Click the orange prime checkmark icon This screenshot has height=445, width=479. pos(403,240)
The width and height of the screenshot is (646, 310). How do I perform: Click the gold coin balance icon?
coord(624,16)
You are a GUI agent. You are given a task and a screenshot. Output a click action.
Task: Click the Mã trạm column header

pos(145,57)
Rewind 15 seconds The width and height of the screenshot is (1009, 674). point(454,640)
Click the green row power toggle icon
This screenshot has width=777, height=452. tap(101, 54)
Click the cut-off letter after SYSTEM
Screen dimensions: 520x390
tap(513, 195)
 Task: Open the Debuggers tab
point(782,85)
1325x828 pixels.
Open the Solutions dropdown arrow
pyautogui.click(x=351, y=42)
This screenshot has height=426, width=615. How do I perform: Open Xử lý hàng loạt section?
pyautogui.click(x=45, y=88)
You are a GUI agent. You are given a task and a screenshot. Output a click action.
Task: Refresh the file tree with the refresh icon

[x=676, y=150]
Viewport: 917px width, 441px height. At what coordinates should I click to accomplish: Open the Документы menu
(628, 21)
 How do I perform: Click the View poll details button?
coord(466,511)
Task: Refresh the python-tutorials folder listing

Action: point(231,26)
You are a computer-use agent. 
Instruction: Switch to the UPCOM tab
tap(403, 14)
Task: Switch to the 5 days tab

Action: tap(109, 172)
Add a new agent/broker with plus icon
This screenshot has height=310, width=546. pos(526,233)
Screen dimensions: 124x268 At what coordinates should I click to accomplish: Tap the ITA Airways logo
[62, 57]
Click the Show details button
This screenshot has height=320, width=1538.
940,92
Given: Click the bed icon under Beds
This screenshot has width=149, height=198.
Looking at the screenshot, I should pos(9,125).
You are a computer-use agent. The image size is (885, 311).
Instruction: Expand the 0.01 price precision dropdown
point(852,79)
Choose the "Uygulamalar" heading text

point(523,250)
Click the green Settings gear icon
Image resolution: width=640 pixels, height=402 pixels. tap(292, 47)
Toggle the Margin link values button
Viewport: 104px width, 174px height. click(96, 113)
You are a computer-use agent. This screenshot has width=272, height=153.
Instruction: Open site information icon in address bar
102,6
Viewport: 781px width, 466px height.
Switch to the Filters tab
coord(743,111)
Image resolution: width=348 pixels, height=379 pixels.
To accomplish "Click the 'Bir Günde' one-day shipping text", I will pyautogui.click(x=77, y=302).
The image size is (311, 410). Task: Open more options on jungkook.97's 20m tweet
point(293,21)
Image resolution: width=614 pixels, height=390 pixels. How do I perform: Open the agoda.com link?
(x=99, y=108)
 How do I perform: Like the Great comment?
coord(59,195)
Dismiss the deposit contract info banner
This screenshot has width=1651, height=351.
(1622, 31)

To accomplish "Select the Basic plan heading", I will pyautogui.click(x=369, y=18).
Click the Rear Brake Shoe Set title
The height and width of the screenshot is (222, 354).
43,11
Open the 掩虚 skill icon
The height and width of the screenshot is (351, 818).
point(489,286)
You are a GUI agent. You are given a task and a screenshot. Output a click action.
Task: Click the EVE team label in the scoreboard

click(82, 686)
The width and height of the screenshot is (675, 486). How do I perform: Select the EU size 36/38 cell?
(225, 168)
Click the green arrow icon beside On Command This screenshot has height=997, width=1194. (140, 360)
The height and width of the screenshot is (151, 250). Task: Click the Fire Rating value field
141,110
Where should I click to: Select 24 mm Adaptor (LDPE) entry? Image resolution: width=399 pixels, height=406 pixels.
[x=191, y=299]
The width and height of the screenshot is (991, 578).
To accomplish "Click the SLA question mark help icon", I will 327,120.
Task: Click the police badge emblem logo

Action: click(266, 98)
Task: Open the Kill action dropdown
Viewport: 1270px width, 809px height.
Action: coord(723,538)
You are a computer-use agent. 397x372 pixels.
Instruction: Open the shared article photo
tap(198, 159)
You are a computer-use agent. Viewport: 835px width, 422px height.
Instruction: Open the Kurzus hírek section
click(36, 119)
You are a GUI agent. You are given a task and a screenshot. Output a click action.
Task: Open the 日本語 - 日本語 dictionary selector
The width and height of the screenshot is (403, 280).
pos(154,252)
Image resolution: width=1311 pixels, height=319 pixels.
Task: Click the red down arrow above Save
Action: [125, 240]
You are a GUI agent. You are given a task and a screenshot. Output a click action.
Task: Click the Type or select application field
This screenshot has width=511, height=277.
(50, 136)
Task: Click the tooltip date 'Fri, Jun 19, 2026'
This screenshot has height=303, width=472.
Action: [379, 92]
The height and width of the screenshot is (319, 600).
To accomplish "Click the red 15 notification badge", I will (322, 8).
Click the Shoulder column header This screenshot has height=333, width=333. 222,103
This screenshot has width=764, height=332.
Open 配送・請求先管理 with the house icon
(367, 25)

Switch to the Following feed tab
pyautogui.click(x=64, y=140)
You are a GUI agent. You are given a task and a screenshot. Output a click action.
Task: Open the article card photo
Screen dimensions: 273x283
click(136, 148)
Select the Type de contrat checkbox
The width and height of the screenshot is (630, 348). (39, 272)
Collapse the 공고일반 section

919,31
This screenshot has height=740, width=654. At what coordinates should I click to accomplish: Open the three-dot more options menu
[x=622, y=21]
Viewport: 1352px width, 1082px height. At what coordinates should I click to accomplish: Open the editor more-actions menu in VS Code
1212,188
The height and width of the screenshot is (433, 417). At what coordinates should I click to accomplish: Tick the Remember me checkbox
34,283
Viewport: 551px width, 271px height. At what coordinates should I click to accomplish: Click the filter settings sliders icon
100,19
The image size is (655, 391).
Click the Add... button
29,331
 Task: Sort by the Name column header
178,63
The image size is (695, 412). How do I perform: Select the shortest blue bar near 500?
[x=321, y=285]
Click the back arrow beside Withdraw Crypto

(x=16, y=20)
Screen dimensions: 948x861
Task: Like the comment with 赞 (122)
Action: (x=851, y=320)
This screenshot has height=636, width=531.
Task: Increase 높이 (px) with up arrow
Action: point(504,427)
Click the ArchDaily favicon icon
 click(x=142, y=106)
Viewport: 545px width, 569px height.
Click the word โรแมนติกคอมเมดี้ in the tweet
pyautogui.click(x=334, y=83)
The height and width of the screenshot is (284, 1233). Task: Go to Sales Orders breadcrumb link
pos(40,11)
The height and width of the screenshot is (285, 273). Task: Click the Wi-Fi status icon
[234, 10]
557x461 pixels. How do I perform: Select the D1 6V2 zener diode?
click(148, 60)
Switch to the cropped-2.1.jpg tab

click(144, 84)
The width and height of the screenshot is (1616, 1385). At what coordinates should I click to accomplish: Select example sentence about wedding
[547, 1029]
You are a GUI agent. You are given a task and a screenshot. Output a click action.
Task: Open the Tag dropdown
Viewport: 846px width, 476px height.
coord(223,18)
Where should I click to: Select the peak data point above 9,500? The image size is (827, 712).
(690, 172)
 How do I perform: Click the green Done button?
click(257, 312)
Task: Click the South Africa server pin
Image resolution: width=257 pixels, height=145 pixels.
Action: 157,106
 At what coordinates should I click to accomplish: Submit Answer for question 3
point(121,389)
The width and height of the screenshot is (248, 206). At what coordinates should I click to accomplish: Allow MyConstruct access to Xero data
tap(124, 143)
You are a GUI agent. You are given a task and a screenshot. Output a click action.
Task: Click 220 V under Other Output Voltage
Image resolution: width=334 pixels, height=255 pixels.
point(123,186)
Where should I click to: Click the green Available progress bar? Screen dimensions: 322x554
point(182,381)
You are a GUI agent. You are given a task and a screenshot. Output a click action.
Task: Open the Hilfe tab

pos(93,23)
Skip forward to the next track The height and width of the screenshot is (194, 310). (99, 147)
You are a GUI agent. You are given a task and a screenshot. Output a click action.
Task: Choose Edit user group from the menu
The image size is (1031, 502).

What you should do: Every entry above should be retyped exactly as shown.

Completed task:
Click the orange prime checkmark icon This screenshot has height=445, width=479. pos(403,240)
The width and height of the screenshot is (646, 310). How do I perform: Click the gold coin balance icon?
coord(624,16)
You are a GUI agent. You are given a task and a screenshot. Output a click action.
Task: Click the Mã trạm column header

pos(145,57)
Rewind 15 seconds The width and height of the screenshot is (1009, 674). point(454,640)
Click the green row power toggle icon
This screenshot has width=777, height=452. tap(101, 54)
Click the cut-off letter after SYSTEM
Screen dimensions: 520x390
tap(513, 195)
 Task: Open the Debuggers tab
point(782,85)
1325x828 pixels.
Open the Solutions dropdown arrow
pyautogui.click(x=351, y=42)
This screenshot has height=426, width=615. How do I perform: Open Xử lý hàng loạt section?
pyautogui.click(x=45, y=88)
You are a GUI agent. You are given a task and a screenshot. Output a click action.
Task: Refresh the file tree with the refresh icon

[x=676, y=150]
Viewport: 917px width, 441px height. At what coordinates should I click to accomplish: Open the Документы menu
(628, 21)
 How do I perform: Click the View poll details button?
coord(466,511)
Task: Refresh the python-tutorials folder listing

Action: point(231,26)
You are a computer-use agent. 
Instruction: Switch to the UPCOM tab
tap(403, 14)
Task: Switch to the 5 days tab

Action: tap(109, 172)
Add a new agent/broker with plus icon
This screenshot has height=310, width=546. pos(526,233)
Screen dimensions: 124x268 At what coordinates should I click to accomplish: Tap the ITA Airways logo
[62, 57]
Click the Show details button
This screenshot has height=320, width=1538.
940,92
Given: Click the bed icon under Beds
This screenshot has width=149, height=198.
Looking at the screenshot, I should pos(9,125).
You are a computer-use agent. The image size is (885, 311).
Instruction: Expand the 0.01 price precision dropdown
point(852,79)
Choose the "Uygulamalar" heading text

point(523,250)
Click the green Settings gear icon
Image resolution: width=640 pixels, height=402 pixels. tap(292, 47)
Toggle the Margin link values button
Viewport: 104px width, 174px height. click(96, 113)
You are a computer-use agent. This screenshot has width=272, height=153.
Instruction: Open site information icon in address bar
102,6
Viewport: 781px width, 466px height.
Switch to the Filters tab
coord(743,111)
Image resolution: width=348 pixels, height=379 pixels.
To accomplish "Click the 'Bir Günde' one-day shipping text", I will pyautogui.click(x=77, y=302).
The image size is (311, 410). Task: Open more options on jungkook.97's 20m tweet
point(293,21)
Image resolution: width=614 pixels, height=390 pixels. How do I perform: Open the agoda.com link?
(x=99, y=108)
 How do I perform: Like the Great comment?
coord(59,195)
Dismiss the deposit contract info banner
This screenshot has width=1651, height=351.
(1622, 31)

To accomplish "Select the Basic plan heading", I will pyautogui.click(x=369, y=18).
Click the Rear Brake Shoe Set title
The height and width of the screenshot is (222, 354).
43,11
Open the 掩虚 skill icon
The height and width of the screenshot is (351, 818).
point(489,286)
You are a GUI agent. You are given a task and a screenshot. Output a click action.
Task: Click the EVE team label in the scoreboard

click(82, 686)
The width and height of the screenshot is (675, 486). How do I perform: Select the EU size 36/38 cell?
(225, 168)
Click the green arrow icon beside On Command This screenshot has height=997, width=1194. (140, 360)
The height and width of the screenshot is (151, 250). Task: Click the Fire Rating value field
141,110
Where should I click to: Select 24 mm Adaptor (LDPE) entry? Image resolution: width=399 pixels, height=406 pixels.
[x=191, y=299]
The width and height of the screenshot is (991, 578).
To accomplish "Click the SLA question mark help icon", I will 327,120.
Task: Click the police badge emblem logo

Action: click(266, 98)
Task: Open the Kill action dropdown
Viewport: 1270px width, 809px height.
Action: coord(723,538)
You are a computer-use agent. 397x372 pixels.
Instruction: Open the shared article photo
tap(198, 159)
You are a computer-use agent. Viewport: 835px width, 422px height.
Instruction: Open the Kurzus hírek section
click(36, 119)
You are a GUI agent. You are given a task and a screenshot. Output a click action.
Task: Open the 日本語 - 日本語 dictionary selector
The width and height of the screenshot is (403, 280).
pos(154,252)
Image resolution: width=1311 pixels, height=319 pixels.
Task: Click the red down arrow above Save
Action: [125, 240]
You are a GUI agent. You are given a task and a screenshot. Output a click action.
Task: Click the Type or select application field
This screenshot has width=511, height=277.
(50, 136)
Task: Click the tooltip date 'Fri, Jun 19, 2026'
This screenshot has height=303, width=472.
Action: [379, 92]
The height and width of the screenshot is (319, 600).
To accomplish "Click the red 15 notification badge", I will (322, 8).
Click the Shoulder column header This screenshot has height=333, width=333. 222,103
This screenshot has width=764, height=332.
Open 配送・請求先管理 with the house icon
(367, 25)

Switch to the Following feed tab
pyautogui.click(x=64, y=140)
You are a GUI agent. You are given a task and a screenshot. Output a click action.
Task: Open the article card photo
Screen dimensions: 273x283
click(136, 148)
Select the Type de contrat checkbox
The width and height of the screenshot is (630, 348). (39, 272)
Collapse the 공고일반 section

919,31
This screenshot has height=740, width=654. At what coordinates should I click to accomplish: Open the three-dot more options menu
[x=622, y=21]
Viewport: 1352px width, 1082px height. At what coordinates should I click to accomplish: Open the editor more-actions menu in VS Code
1212,188
The height and width of the screenshot is (433, 417). At what coordinates should I click to accomplish: Tick the Remember me checkbox
34,283
Viewport: 551px width, 271px height. At what coordinates should I click to accomplish: Click the filter settings sliders icon
100,19
The image size is (655, 391).
Click the Add... button
29,331
 Task: Sort by the Name column header
178,63
The image size is (695, 412). How do I perform: Select the shortest blue bar near 500?
[x=321, y=285]
Click the back arrow beside Withdraw Crypto

(x=16, y=20)
Screen dimensions: 948x861
Task: Like the comment with 赞 (122)
Action: (x=851, y=320)
This screenshot has height=636, width=531.
Task: Increase 높이 (px) with up arrow
Action: point(504,427)
Click the ArchDaily favicon icon
 click(x=142, y=106)
Viewport: 545px width, 569px height.
Click the word โรแมนติกคอมเมดี้ in the tweet
pyautogui.click(x=334, y=83)
The height and width of the screenshot is (284, 1233). Task: Go to Sales Orders breadcrumb link
pos(40,11)
The height and width of the screenshot is (285, 273). Task: Click the Wi-Fi status icon
[234, 10]
557x461 pixels. How do I perform: Select the D1 6V2 zener diode?
click(148, 60)
Switch to the cropped-2.1.jpg tab

click(144, 84)
The width and height of the screenshot is (1616, 1385). At what coordinates should I click to accomplish: Select example sentence about wedding
[547, 1029]
You are a GUI agent. You are given a task and a screenshot. Output a click action.
Task: Open the Tag dropdown
Viewport: 846px width, 476px height.
coord(223,18)
Where should I click to: Select the peak data point above 9,500? The image size is (827, 712).
(690, 172)
 How do I perform: Click the green Done button?
click(257, 312)
Task: Click the South Africa server pin
Image resolution: width=257 pixels, height=145 pixels.
Action: 157,106
 At what coordinates should I click to accomplish: Submit Answer for question 3
point(121,389)
The width and height of the screenshot is (248, 206). At what coordinates should I click to accomplish: Allow MyConstruct access to Xero data
tap(124, 143)
You are a GUI agent. You are given a task and a screenshot. Output a click action.
Task: Click 220 V under Other Output Voltage
Image resolution: width=334 pixels, height=255 pixels.
point(123,186)
Where should I click to: Click the green Available progress bar? Screen dimensions: 322x554
point(182,381)
You are a GUI agent. You are given a task and a screenshot. Output a click action.
Task: Open the Hilfe tab

pos(93,23)
Skip forward to the next track The height and width of the screenshot is (194, 310). (99, 147)
You are a GUI agent. You are given a task and a screenshot. Output a click action.
Task: Choose Edit user group from the menu
The image size is (1031, 502).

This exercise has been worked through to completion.